Irma is traveling west-northwest at close to 16 mph (26 km/h) and is set to turn toward the northwest late Saturday, Denise Chow reported on Space.com's sister site Live Science. It is currently passing through the southeastern Bahamas, and by Sunday morning, it should be making its way toward southern Florida. [See Hurricane Irma in Motion in These NASA and NOAA GIFs]
NASA's Aqua satellite caught a view of Hurricane Jose as it strengthened into a powerful Category 4 hurricane. The satellite analyzed the storm in infrared light, NASA officials said in a statement today (Sept. 8), and detected powerful storms near its center. The cloud tops were reaching temperatures as low as minus 63 degrees Fahrenheit (minus 53 degrees Celsius) around the center of circulation, which NASA officials say can generate heavy rainfall.

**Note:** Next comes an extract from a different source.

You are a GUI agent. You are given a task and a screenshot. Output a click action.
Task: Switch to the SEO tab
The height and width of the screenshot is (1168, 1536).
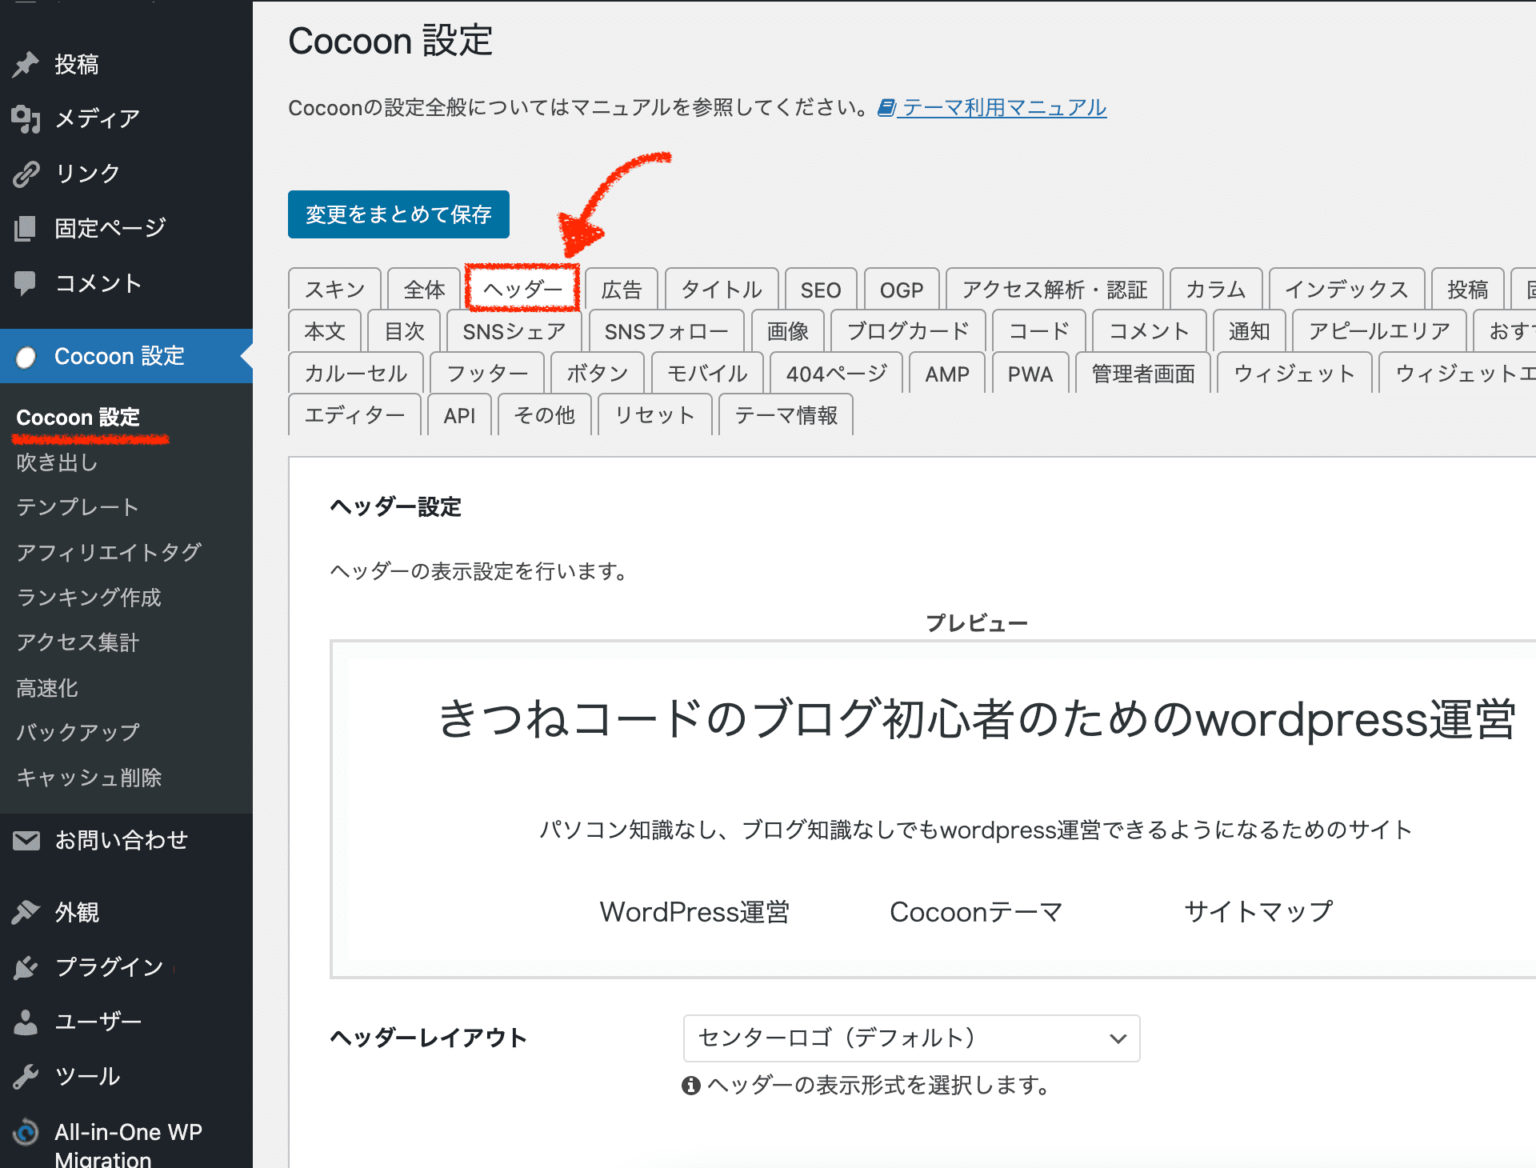coord(820,289)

Jose is heading west-northwest at about 18 mph (29 km/h) and is expected to continue in that direction more slowly over the next few days, NASA officials said.
Another NASA update today follows Hurricane Katia as it crawls to the coast of southeastern Mexico. The Moderate Resolution Imaging Spectroradiometer (MODIS) instrument on NASA's Terra satellite tracked powerful bands of thunderstorms near the storm's center yesterday (Sept. 7), but its eye was not visible.
This morning, NOAA's GOES East satellite spotted the beginnings of an eye. Katia is beginning to move southwest at about 5 mph (8 km/h) according to NOAA, and it's expected to make landfall Saturday (Sept. 9).